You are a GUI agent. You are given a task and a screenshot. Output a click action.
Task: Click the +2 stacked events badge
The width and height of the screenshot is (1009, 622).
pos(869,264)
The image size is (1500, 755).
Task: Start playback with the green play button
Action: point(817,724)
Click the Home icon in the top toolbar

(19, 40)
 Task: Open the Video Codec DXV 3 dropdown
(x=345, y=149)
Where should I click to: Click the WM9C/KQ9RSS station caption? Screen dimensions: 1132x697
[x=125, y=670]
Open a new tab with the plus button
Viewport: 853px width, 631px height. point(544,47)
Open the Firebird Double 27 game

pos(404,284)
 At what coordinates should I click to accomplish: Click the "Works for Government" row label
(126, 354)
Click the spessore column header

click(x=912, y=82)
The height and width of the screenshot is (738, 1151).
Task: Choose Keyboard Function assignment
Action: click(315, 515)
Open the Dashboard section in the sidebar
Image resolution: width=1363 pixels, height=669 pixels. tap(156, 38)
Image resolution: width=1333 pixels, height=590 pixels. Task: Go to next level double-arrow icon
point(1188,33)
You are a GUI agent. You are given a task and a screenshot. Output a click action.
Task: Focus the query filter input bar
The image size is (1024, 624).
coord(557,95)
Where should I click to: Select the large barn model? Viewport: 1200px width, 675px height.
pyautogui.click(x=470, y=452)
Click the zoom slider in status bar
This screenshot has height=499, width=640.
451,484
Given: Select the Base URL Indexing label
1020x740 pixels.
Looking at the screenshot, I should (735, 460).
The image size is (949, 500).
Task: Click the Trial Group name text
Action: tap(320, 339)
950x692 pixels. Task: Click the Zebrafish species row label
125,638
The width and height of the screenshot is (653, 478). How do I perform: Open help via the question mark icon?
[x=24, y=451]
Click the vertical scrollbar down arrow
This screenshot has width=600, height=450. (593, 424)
※
▶ _Task description_
Set down only the lines from the line with "1020x740 pixels." through the last line of the data above, keeping both the first and the last.

▶ _Exercise response_
1020x740 pixels.
Looking at the screenshot, I should (735, 460).
The image size is (949, 500).
Task: Click the Trial Group name text
Action: tap(320, 339)
950x692 pixels. Task: Click the Zebrafish species row label
125,638
The width and height of the screenshot is (653, 478). How do I perform: Open help via the question mark icon?
[x=24, y=451]
Click the vertical scrollbar down arrow
This screenshot has width=600, height=450. (593, 424)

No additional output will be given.